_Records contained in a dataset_
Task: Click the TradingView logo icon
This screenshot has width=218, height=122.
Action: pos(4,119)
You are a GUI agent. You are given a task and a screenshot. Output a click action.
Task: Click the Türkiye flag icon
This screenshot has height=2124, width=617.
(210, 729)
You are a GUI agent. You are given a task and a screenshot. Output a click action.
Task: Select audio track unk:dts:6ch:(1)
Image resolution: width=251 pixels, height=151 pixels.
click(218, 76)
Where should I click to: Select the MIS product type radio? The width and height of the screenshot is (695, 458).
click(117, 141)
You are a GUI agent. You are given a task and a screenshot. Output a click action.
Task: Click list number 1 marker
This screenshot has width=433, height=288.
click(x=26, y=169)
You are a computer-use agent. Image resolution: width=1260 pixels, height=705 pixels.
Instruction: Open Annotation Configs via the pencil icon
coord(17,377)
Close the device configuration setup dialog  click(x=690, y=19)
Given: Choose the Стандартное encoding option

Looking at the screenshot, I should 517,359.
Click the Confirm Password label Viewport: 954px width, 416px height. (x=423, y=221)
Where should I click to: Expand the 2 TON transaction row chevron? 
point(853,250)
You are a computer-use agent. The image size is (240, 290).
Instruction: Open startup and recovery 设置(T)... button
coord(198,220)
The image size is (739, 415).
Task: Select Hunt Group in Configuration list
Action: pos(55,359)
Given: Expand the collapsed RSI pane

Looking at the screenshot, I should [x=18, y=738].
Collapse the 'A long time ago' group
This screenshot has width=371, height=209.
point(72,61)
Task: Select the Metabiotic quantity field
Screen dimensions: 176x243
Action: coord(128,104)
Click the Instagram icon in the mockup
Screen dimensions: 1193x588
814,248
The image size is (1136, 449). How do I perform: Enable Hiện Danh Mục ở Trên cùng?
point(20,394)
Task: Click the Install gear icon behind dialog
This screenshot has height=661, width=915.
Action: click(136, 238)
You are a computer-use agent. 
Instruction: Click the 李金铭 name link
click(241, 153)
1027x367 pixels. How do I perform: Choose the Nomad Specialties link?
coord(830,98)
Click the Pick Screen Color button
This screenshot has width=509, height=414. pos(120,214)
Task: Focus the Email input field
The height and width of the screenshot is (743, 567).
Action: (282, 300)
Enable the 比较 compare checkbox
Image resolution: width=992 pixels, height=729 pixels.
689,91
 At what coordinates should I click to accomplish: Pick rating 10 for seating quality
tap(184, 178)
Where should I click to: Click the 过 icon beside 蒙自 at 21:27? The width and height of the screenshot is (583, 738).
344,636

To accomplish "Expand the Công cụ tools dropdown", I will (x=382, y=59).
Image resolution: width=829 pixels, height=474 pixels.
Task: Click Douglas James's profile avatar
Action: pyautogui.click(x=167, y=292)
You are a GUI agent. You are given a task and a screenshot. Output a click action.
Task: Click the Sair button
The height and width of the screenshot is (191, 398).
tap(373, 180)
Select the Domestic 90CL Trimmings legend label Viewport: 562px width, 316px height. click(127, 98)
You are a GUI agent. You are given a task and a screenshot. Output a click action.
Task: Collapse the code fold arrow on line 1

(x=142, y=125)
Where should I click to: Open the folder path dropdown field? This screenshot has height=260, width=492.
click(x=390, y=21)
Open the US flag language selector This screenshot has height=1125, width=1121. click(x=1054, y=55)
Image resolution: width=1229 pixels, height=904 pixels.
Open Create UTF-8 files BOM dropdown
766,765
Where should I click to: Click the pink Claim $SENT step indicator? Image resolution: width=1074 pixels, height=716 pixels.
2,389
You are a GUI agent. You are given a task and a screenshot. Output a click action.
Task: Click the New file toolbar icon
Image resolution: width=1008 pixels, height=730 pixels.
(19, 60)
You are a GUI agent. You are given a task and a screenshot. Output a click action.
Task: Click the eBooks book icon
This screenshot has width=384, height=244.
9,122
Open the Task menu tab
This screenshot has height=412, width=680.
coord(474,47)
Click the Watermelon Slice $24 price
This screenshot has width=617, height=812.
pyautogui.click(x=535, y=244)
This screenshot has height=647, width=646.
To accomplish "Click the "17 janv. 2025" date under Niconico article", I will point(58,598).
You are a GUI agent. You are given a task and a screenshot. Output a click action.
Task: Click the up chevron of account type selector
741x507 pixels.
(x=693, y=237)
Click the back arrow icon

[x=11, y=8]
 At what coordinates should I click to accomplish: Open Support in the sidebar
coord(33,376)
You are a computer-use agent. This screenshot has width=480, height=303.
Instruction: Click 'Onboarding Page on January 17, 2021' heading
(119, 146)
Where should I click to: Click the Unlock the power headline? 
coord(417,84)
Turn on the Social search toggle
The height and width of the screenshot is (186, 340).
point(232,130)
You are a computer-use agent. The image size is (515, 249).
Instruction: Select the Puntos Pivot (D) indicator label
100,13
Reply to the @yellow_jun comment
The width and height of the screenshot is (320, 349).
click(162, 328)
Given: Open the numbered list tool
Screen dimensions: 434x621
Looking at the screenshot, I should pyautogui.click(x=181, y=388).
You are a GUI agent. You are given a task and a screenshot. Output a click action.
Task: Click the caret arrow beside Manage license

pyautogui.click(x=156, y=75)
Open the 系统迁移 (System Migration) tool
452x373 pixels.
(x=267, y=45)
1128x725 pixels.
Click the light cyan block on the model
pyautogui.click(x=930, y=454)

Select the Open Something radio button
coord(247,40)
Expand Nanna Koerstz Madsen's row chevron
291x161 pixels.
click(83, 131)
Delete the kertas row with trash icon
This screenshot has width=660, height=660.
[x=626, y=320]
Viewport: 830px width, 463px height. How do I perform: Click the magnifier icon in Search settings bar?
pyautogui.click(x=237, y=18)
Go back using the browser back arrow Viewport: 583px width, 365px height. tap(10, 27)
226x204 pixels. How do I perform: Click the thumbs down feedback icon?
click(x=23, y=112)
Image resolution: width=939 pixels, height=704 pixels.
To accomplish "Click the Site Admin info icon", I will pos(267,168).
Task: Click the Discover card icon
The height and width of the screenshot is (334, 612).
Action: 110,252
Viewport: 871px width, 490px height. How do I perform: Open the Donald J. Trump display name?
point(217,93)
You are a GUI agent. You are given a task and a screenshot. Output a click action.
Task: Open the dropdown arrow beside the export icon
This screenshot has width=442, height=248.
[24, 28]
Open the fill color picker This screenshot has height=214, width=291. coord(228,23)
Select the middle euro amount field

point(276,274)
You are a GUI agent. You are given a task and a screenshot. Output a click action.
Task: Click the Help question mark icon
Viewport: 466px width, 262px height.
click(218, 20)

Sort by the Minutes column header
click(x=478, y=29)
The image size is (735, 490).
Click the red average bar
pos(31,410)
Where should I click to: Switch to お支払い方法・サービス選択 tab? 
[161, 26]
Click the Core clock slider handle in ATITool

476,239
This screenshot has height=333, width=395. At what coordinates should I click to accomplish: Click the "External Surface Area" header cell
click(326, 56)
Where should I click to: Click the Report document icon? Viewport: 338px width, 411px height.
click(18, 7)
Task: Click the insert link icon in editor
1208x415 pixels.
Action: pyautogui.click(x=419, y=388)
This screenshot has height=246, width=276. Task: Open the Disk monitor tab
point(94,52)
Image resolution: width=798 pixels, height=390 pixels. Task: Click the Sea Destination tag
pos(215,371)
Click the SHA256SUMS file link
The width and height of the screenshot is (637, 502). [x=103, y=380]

_Exercise requirements_
Each line in the entries above that includes the string "dialog" adds to the count; state that count only.

_Result of this exercise_
2